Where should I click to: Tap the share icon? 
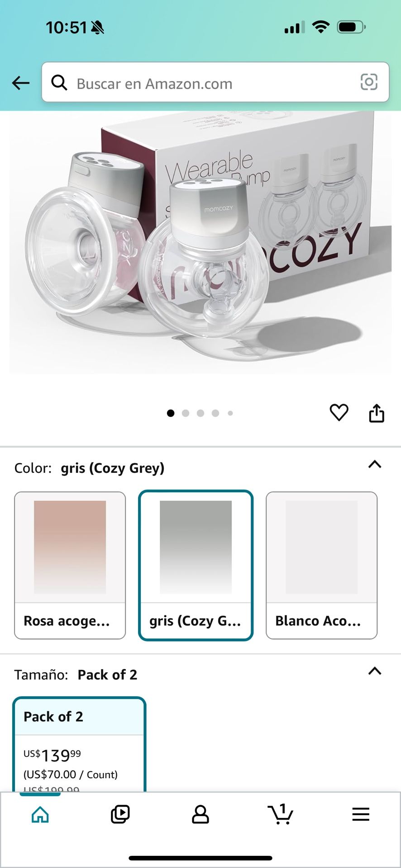pos(377,413)
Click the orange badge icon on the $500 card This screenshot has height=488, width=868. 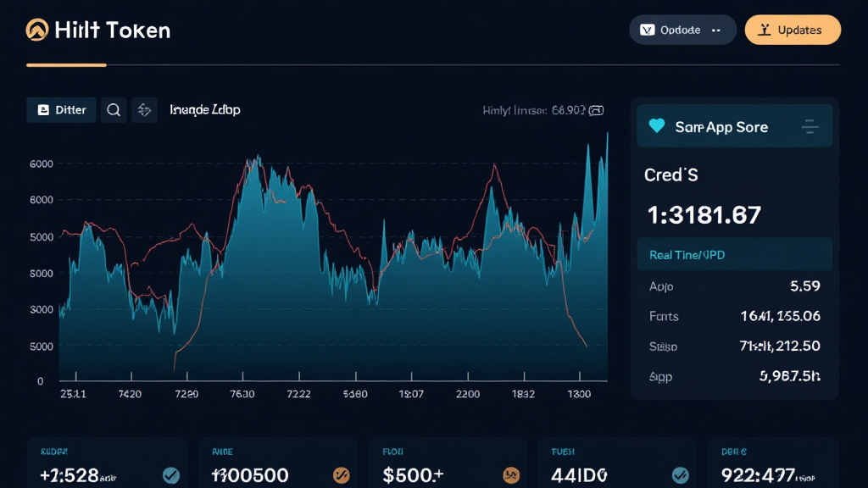(510, 474)
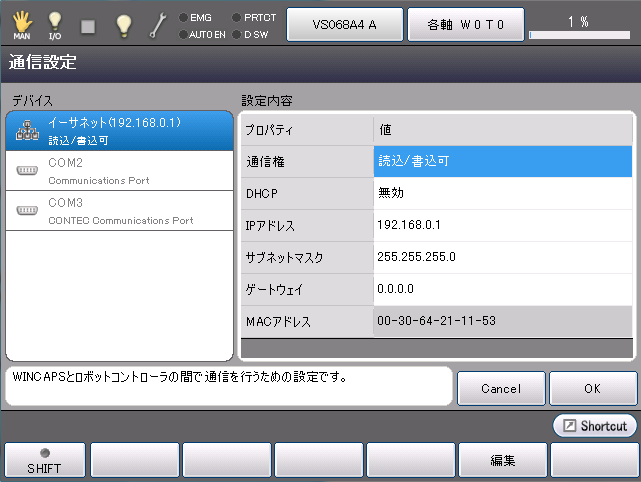The image size is (641, 482).
Task: Toggle the SHIFT key button
Action: click(x=44, y=461)

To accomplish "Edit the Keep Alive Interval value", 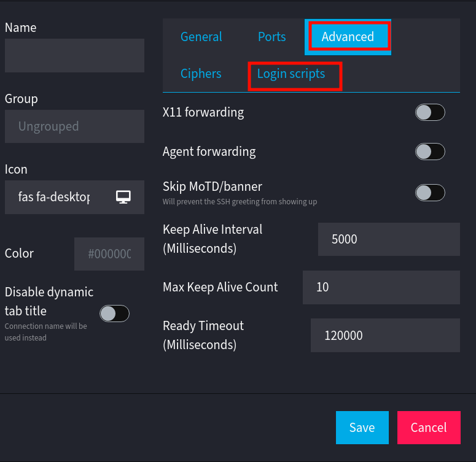I will coord(389,239).
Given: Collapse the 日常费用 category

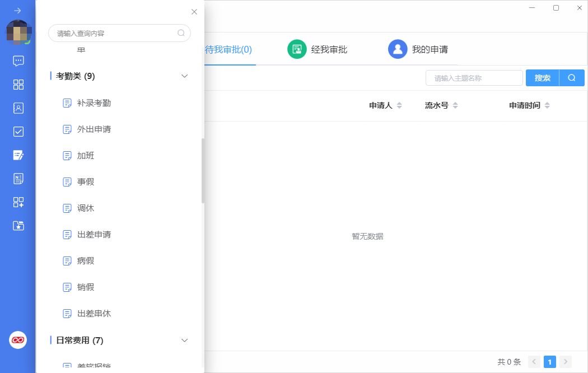Looking at the screenshot, I should click(x=185, y=341).
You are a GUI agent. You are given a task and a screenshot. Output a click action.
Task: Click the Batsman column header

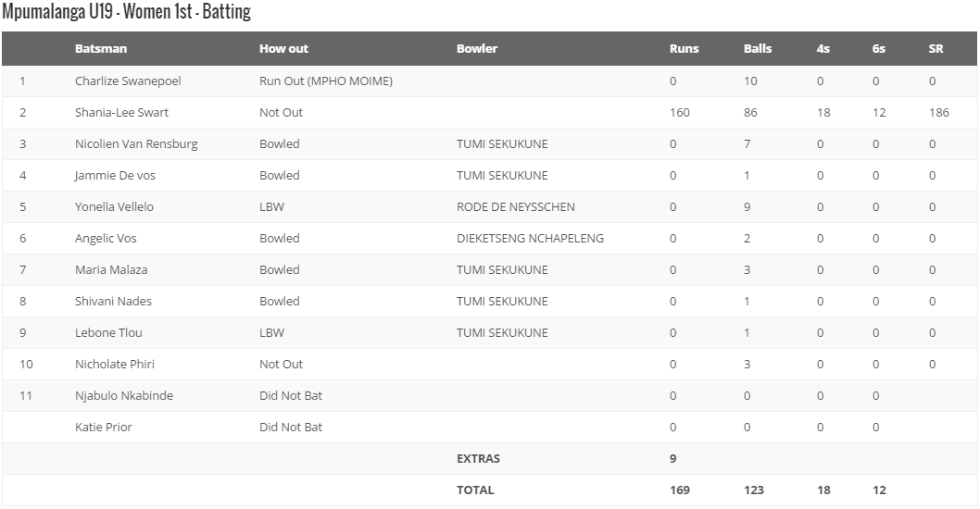click(x=101, y=49)
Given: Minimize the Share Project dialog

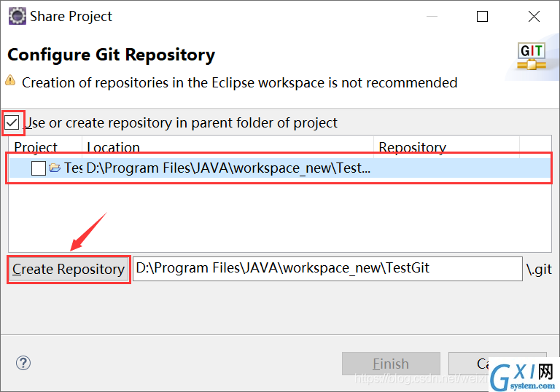Looking at the screenshot, I should [x=432, y=17].
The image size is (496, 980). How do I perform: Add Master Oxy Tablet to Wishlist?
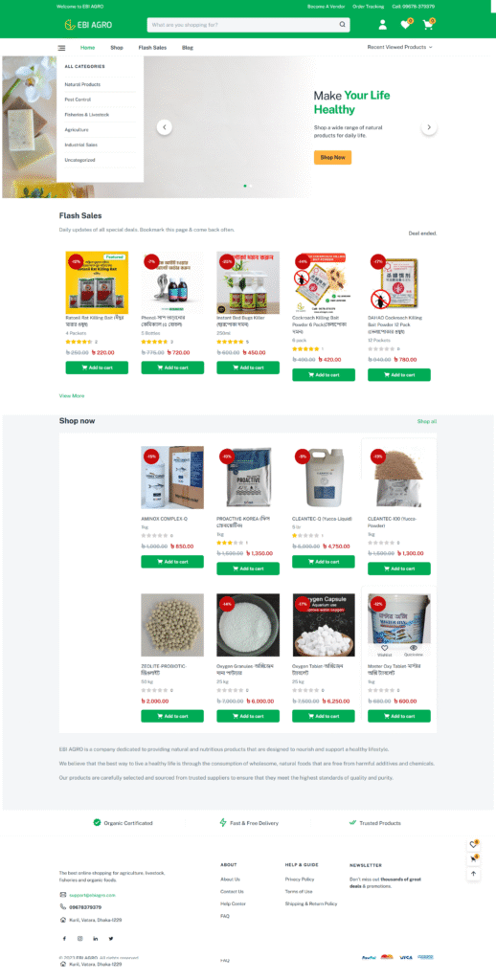coord(385,648)
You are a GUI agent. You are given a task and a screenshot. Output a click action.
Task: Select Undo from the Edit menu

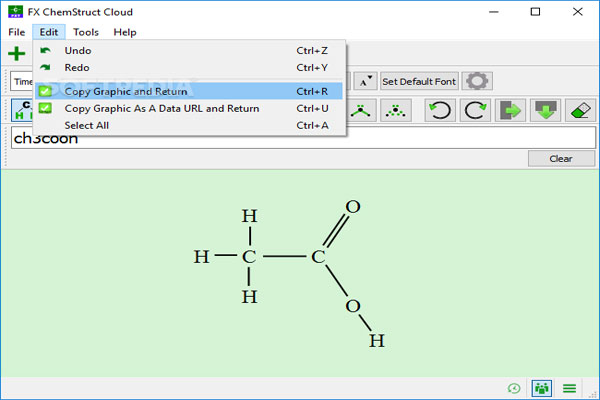pyautogui.click(x=77, y=50)
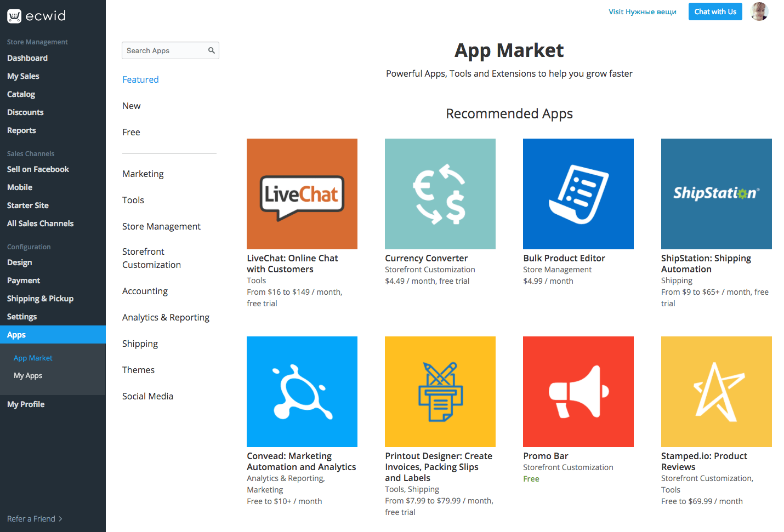Open the Stamped.io star icon
This screenshot has width=784, height=532.
(717, 392)
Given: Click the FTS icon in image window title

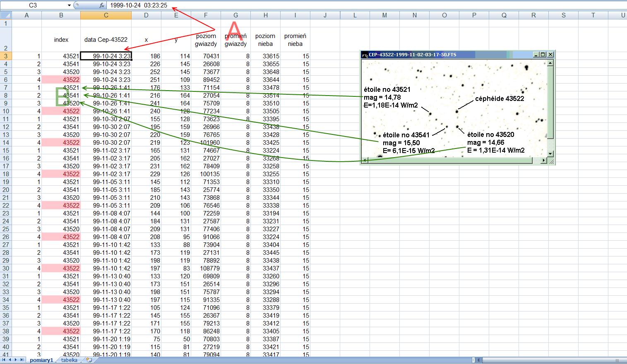Looking at the screenshot, I should (x=365, y=55).
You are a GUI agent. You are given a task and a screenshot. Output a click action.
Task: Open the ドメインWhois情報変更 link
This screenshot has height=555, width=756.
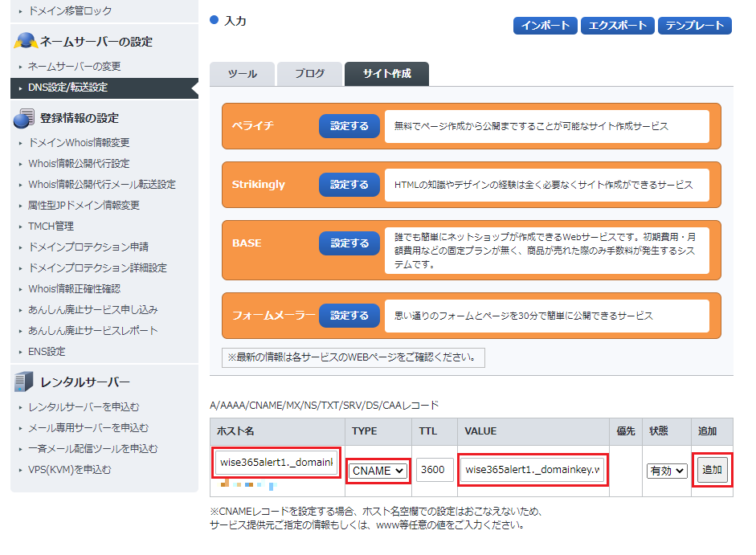(x=79, y=143)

| Task statement |
Please print exactly the lines from the one holding "Given: Click the" through the final line of the data above, including both, and skip all pictures.

| Task answer |
Given: Click the FTS icon in image window title

Looking at the screenshot, I should (x=365, y=55).
You are a GUI agent. You are given a task and a screenshot. Output a click action.
Task: Open the ドメインWhois情報変更 link
This screenshot has height=555, width=756.
(x=79, y=143)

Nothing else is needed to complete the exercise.